### [Selected excerpt]
------------------------------------------------------------

# The Pure Pwnage Thread



## MetalheadGautham (Oct 5, 2008)

This thread is dedicated to Pure Pwnage, a mockumentary series with each episode about 25min, and it describes the life of a pro gamer.

Official website: www.PurePwnage.com

Download all episodes: *www.purepwnage.com/downloadepisodes.html

Whether you are a gamer or not, you GOT to check this out. Its one of the best series I have ever come across, paid and free ones included. New episodes are released every 3 months or so.

I have downloaded the high quality DivX versions of all episodes till date from the download site, and its about 3.2GB. Trust me guys, its worth it.

*have fun n00bs!*


----------



## comp@ddict (Oct 5, 2008)

Oh well...honestly I've nvr downloaded more than 667MB in one day till date


----------



## MetalheadGautham (Oct 5, 2008)

------------------------------------------------------------

### [Provided records]

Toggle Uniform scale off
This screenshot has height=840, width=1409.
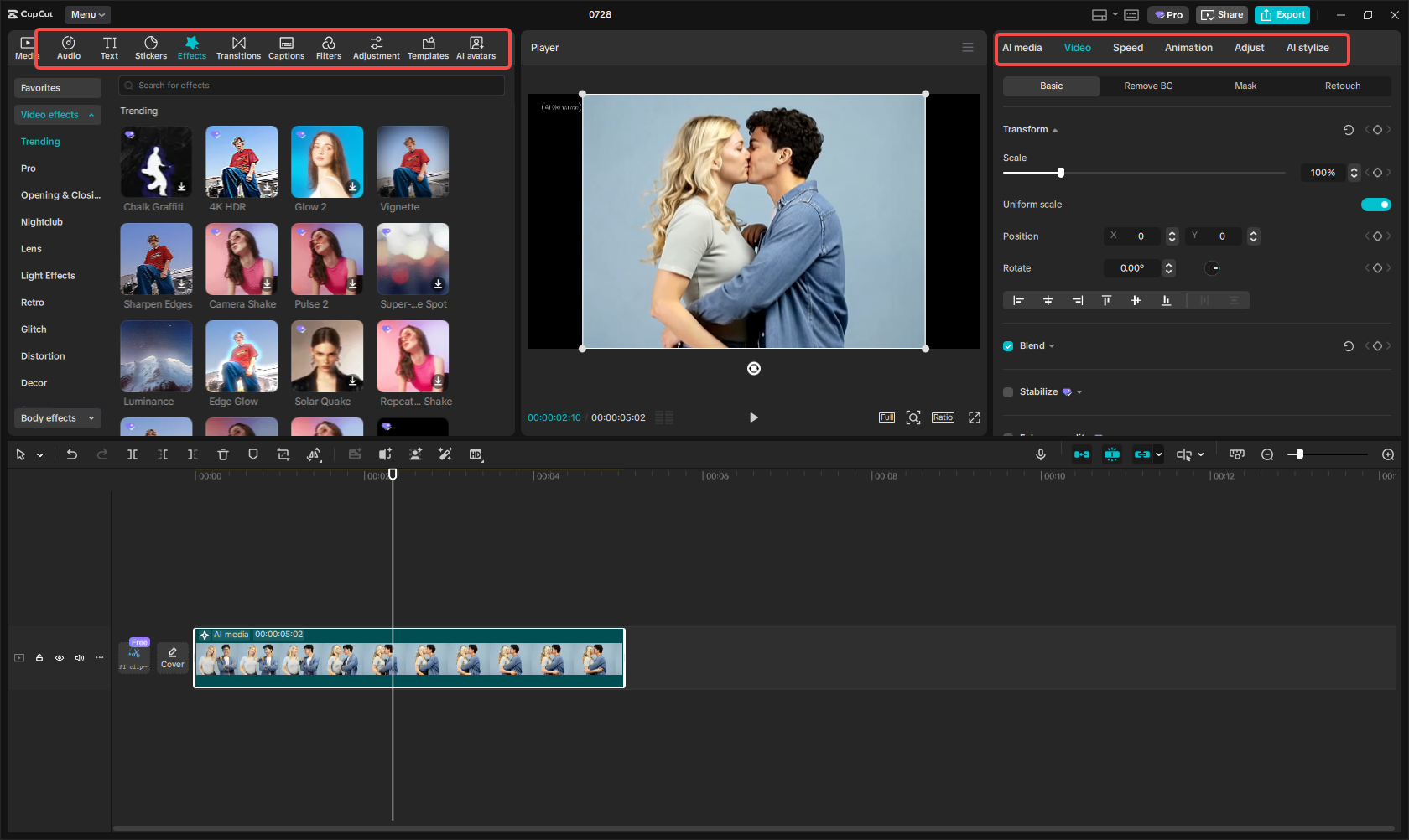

------------------------------------------------------------

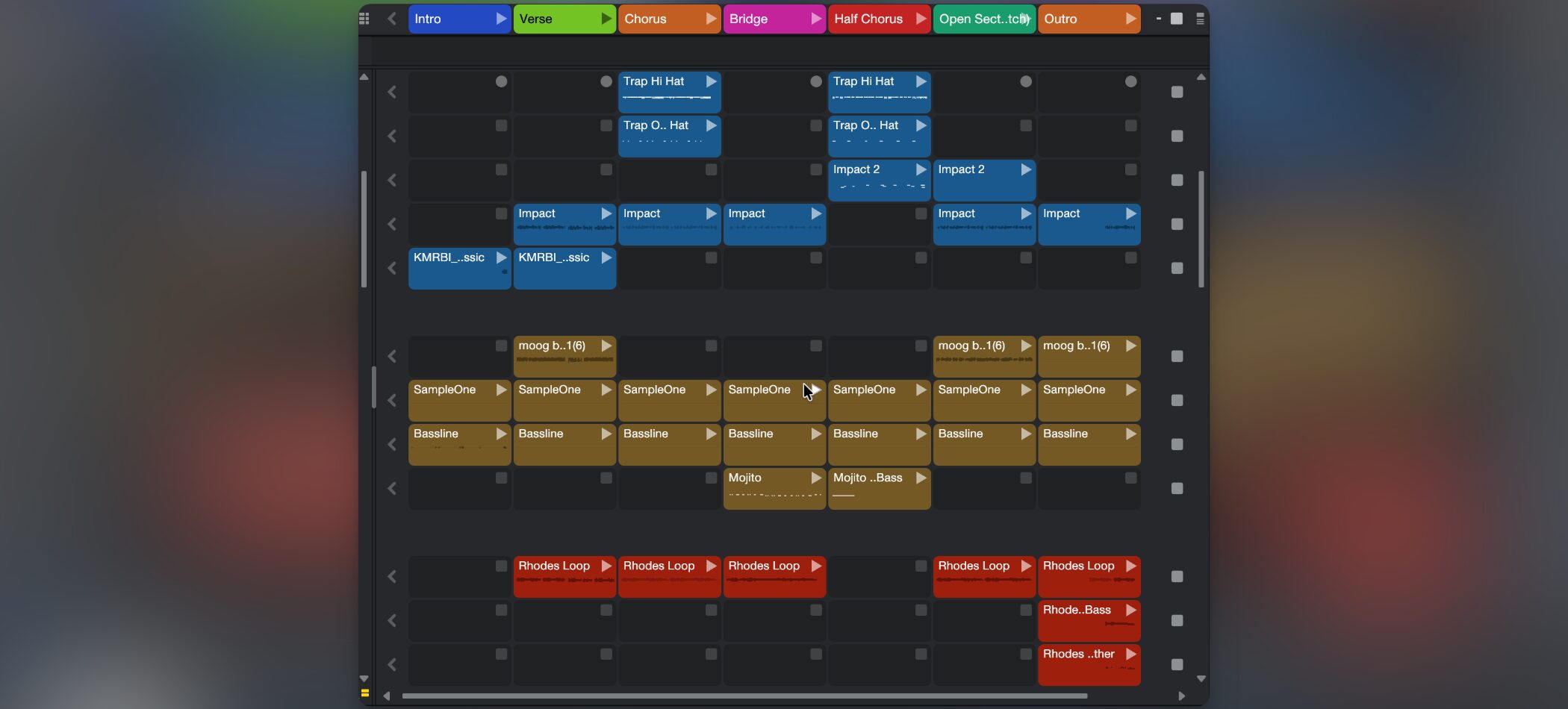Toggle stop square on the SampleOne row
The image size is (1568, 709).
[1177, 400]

------------------------------------------------------------

### [Task 1]
Please transcribe the Pure Pwnage forum thread in full, with no changes.
### [Task 2]
Format the stretch of the records from the line that contains "Toggle stop square on the SampleOne row" through the line that contains "[1177, 400]" as a numbered list, leaving out blank lines and pictures.

### [Full response 1]
# The Pure Pwnage Thread



## MetalheadGautham (Oct 5, 2008)

This thread is dedicated to Pure Pwnage, a mockumentary series with each episode about 25min, and it describes the life of a pro gamer.

Official website: www.PurePwnage.com

Download all episodes: *www.purepwnage.com/downloadepisodes.html

Whether you are a gamer or not, you GOT to check this out. Its one of the best series I have ever come across, paid and free ones included. New episodes are released every 3 months or so.

I have downloaded the high quality DivX versions of all episodes till date from the download site, and its about 3.2GB. Trust me guys, its worth it.

*have fun n00bs!*


----------



## comp@ddict (Oct 5, 2008)

Oh well...honestly I've nvr downloaded more than 667MB in one day till date


----------



## MetalheadGautham (Oct 5, 2008)

### [Full response 2]
1. Toggle stop square on the SampleOne row
2. The image size is (1568, 709).
3. [1177, 400]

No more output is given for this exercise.